§ **WHAT IS REQUIRED**:
Extract, word for word, everything in the listing from the line containing "Locate an element on the screen. Image" down to the line containing "center [58, 590].", both of those lines included. Leave the pictures out of your answer.

§ **RECORDS FOR THIS TASK**:
------------------------------

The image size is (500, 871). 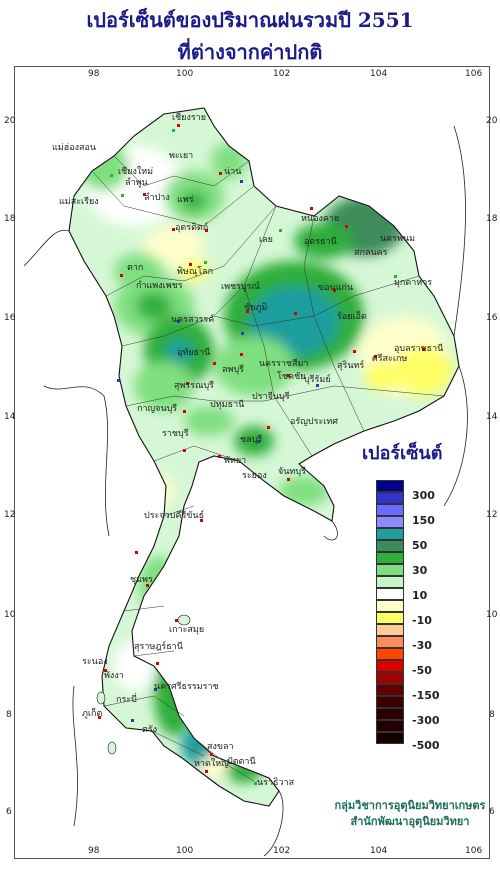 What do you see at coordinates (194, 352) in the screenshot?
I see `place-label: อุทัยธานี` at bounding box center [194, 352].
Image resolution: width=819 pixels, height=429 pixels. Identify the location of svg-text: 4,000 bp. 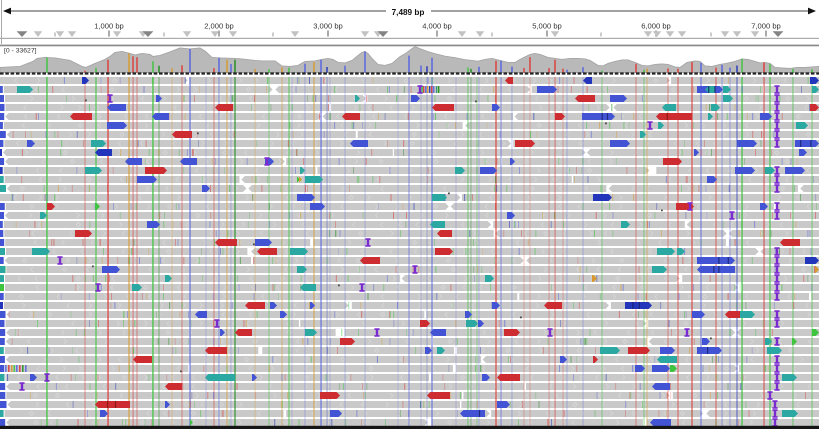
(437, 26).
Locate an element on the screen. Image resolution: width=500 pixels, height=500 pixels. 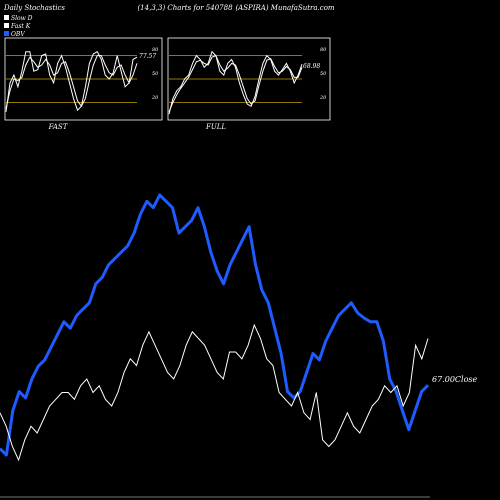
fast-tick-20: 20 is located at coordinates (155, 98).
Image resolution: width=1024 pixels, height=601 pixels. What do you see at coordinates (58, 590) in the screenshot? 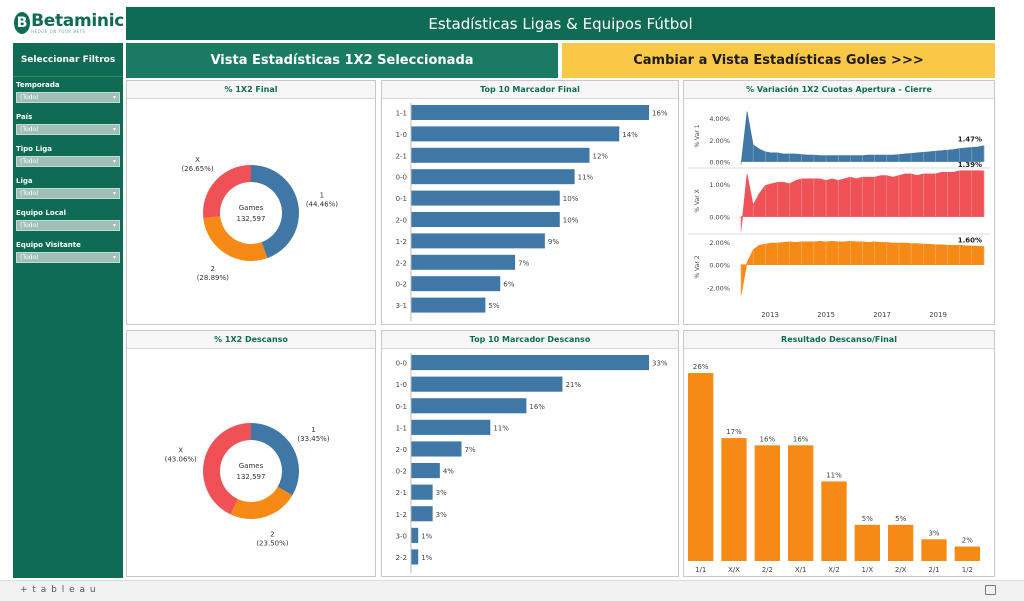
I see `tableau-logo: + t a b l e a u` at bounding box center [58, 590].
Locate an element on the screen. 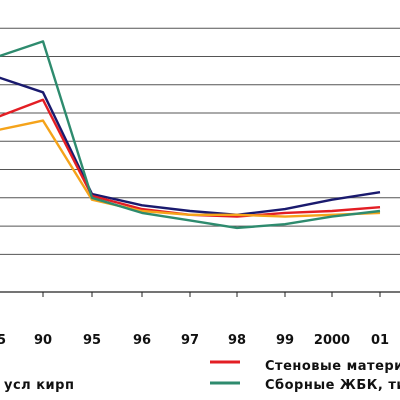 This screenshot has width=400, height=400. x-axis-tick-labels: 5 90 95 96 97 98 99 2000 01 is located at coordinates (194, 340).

------------------------------

§ **RESULT OF THIS TASK**:
Locate an element on the screen. Image resolution: width=500 pixels, height=500 pixels. 
fast-tick-20: 20 is located at coordinates (155, 98).
Image resolution: width=1024 pixels, height=601 pixels. What do you see at coordinates (58, 590) in the screenshot? 
I see `tableau-logo: + t a b l e a u` at bounding box center [58, 590].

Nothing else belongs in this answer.